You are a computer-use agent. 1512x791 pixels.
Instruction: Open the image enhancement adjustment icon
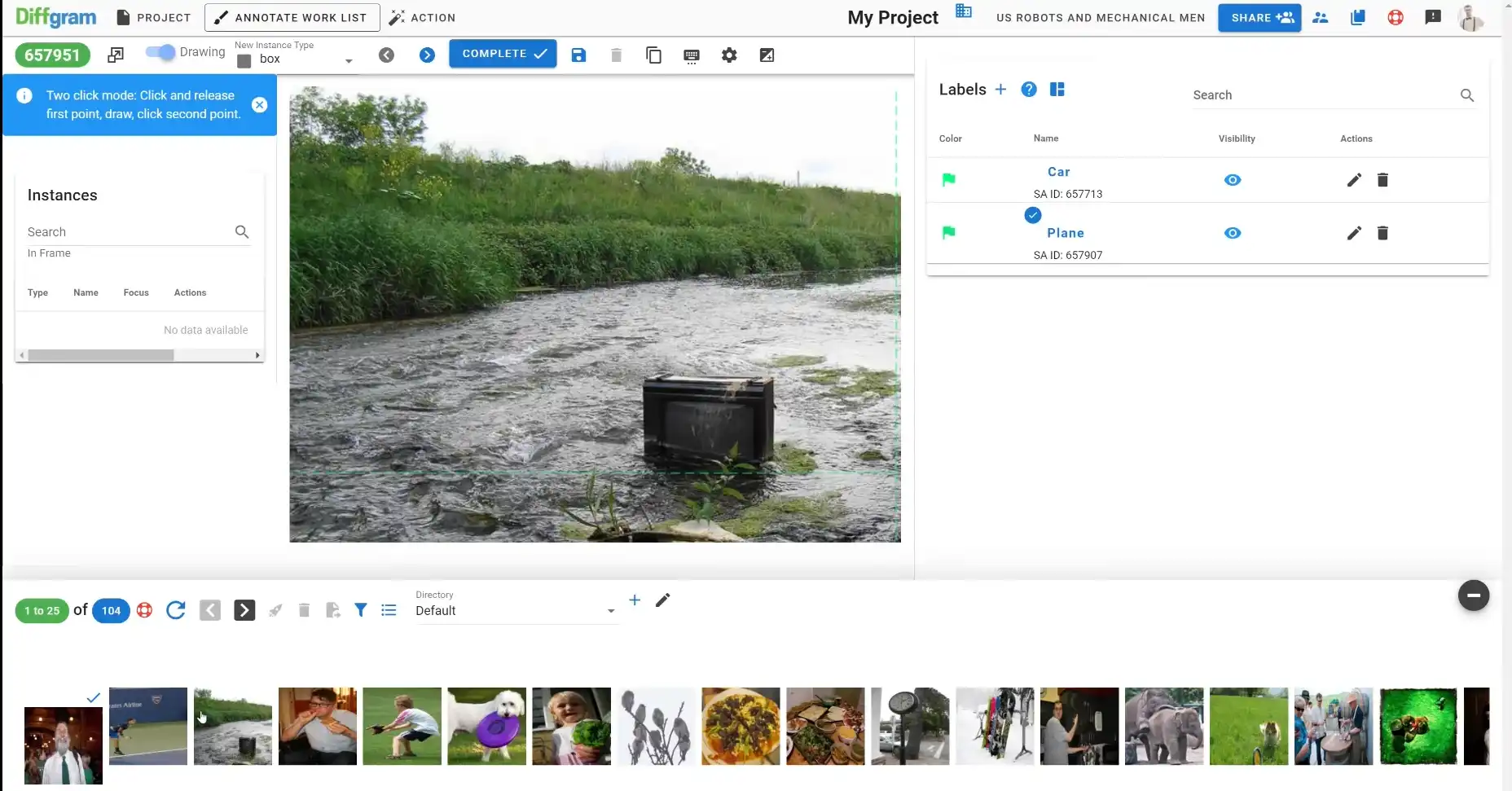point(767,55)
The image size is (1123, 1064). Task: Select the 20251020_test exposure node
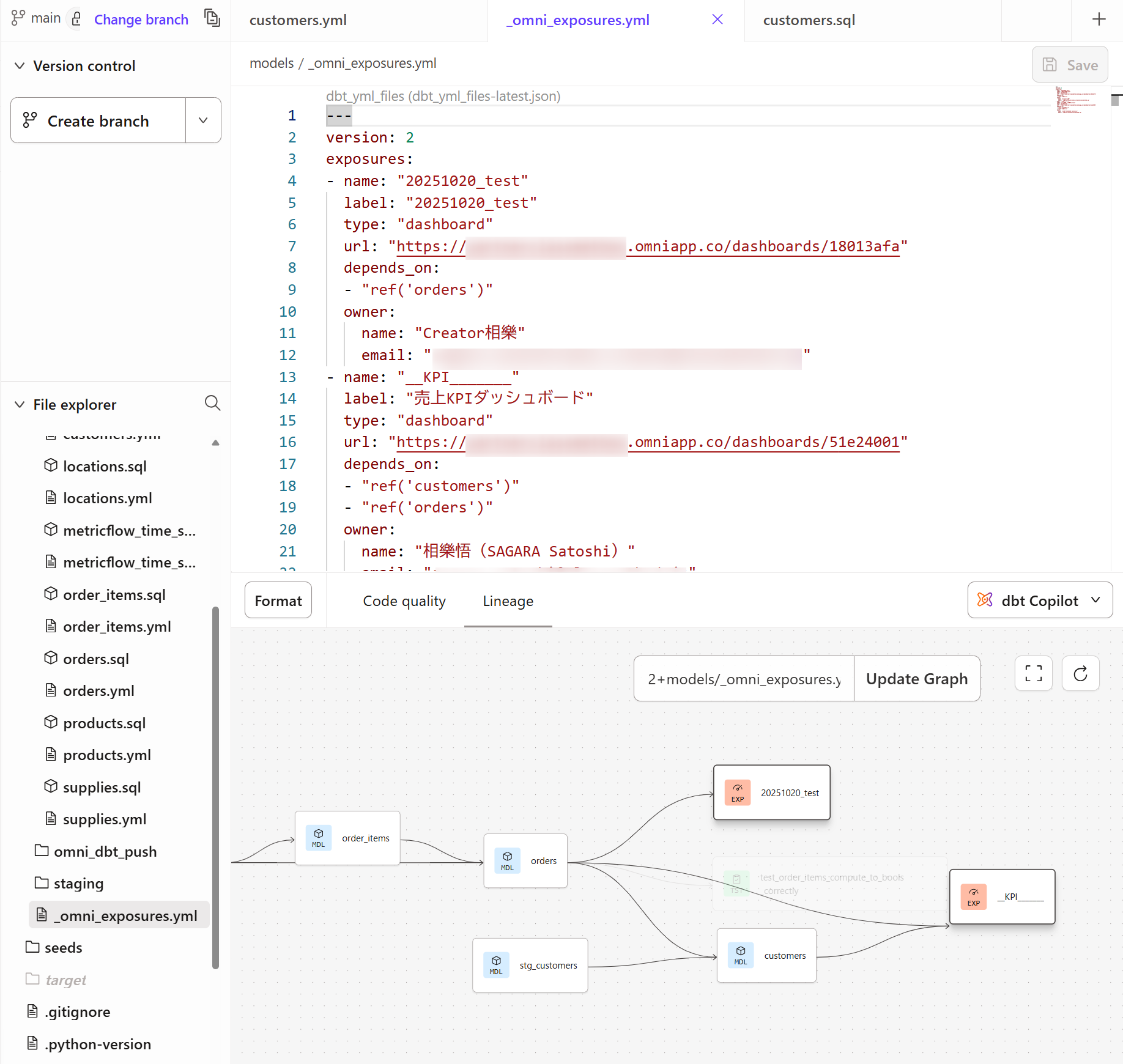[771, 792]
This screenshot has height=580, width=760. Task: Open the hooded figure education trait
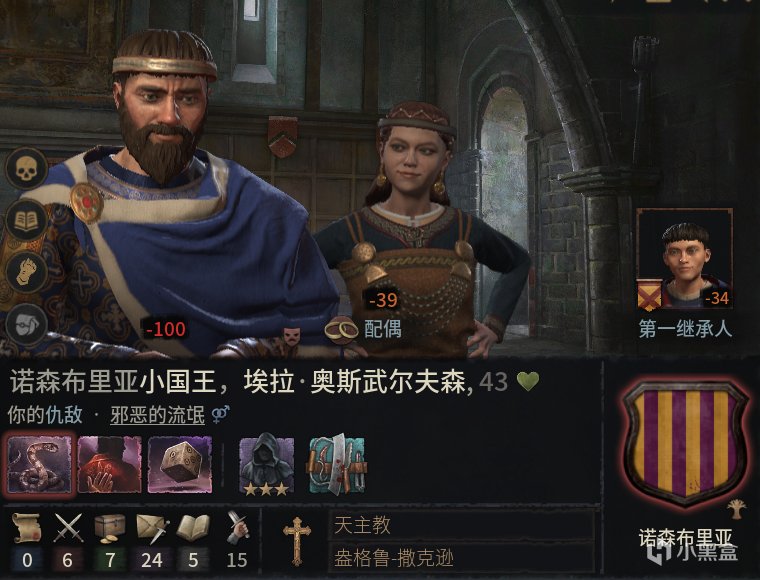pos(266,466)
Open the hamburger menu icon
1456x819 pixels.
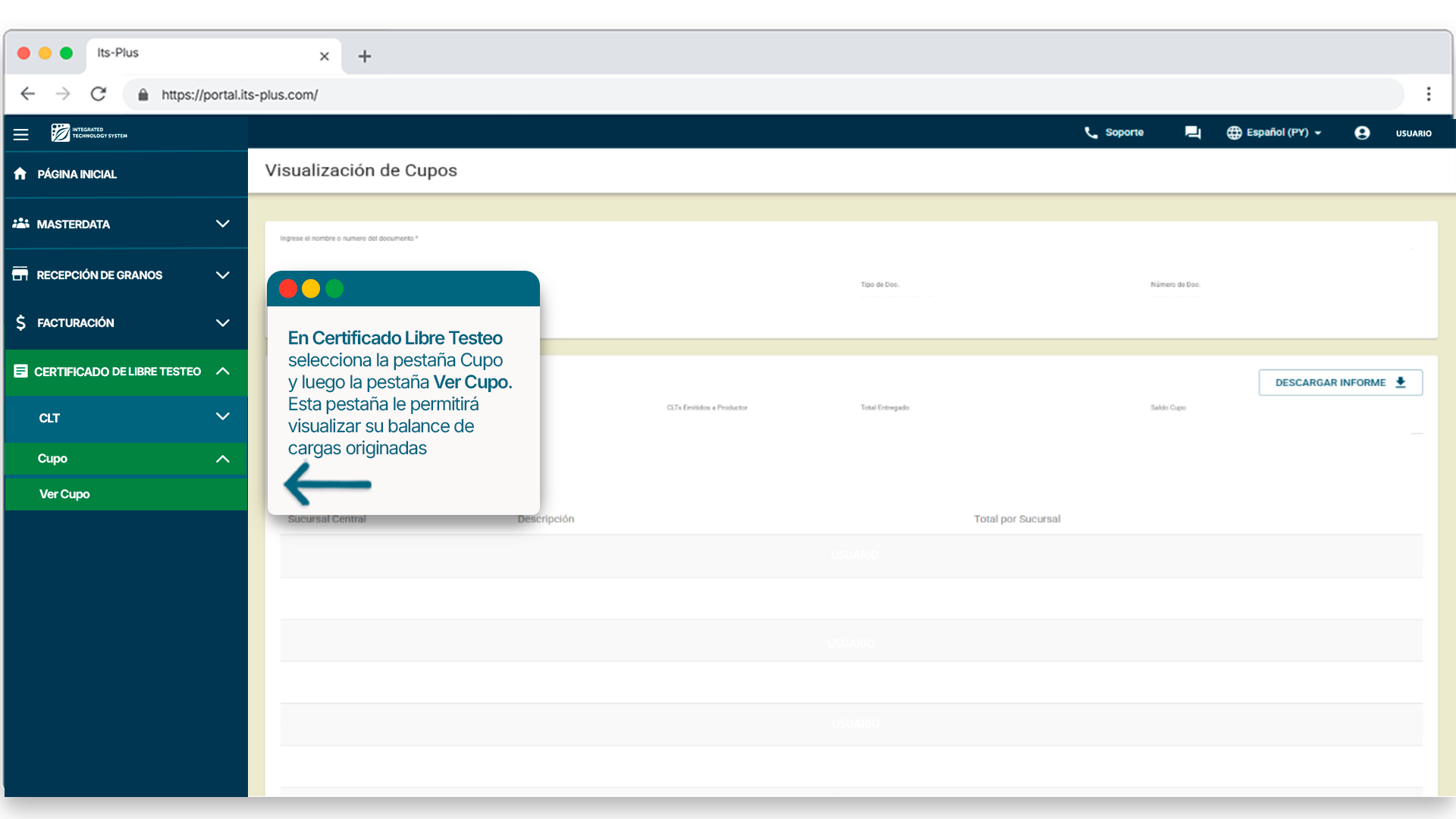pos(20,134)
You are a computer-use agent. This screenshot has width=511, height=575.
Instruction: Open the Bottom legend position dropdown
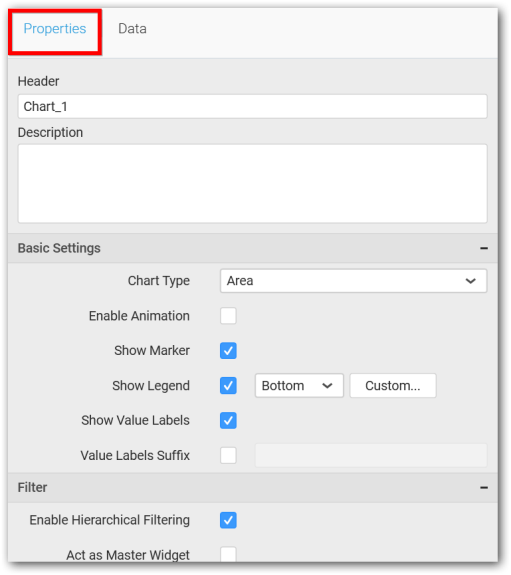coord(299,386)
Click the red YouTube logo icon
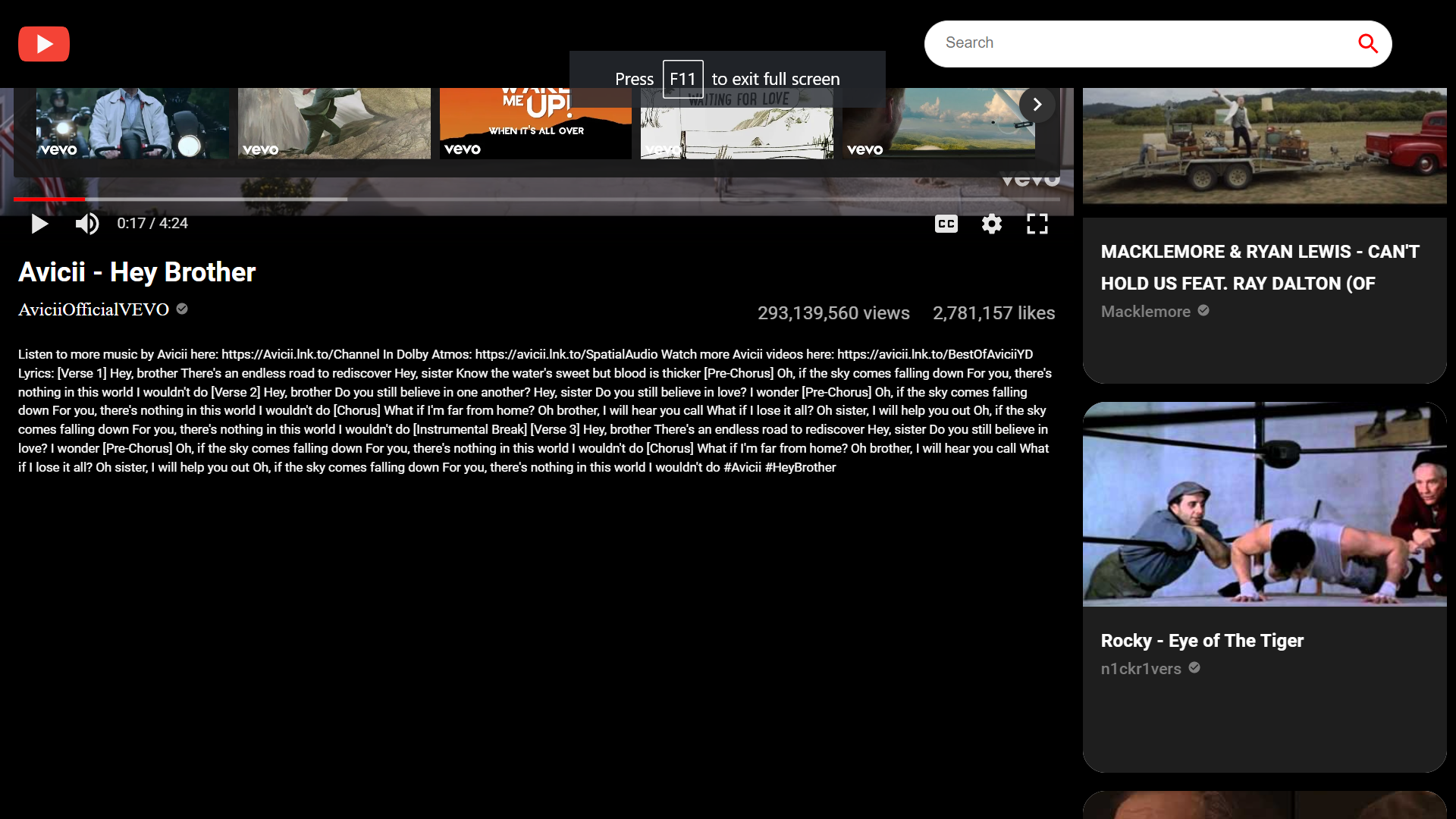Screen dimensions: 1456x819 [x=44, y=44]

▬▬▬▬▬▬▬▬▬▬

Exercise objective:
Return every line of the listing above verbatim, but leave out the pictures.

Solution to the exercise:
You are a computer-use agent. 1512x791 pixels.
Instruction: Open the image enhancement adjustment icon
point(767,55)
The image size is (1123, 1064). Task: Select the 20251020_test exposure node
[771, 792]
This screenshot has height=580, width=760. Task: Open the hooded figure education trait
pos(266,466)
Open the hamburger menu icon
1456x819 pixels.
pos(20,134)
You are a computer-use agent. This screenshot has width=511, height=575.
Instruction: Open the Bottom legend position dropdown
coord(299,386)
Click the red YouTube logo icon
Screen dimensions: 1456x819 [x=44, y=44]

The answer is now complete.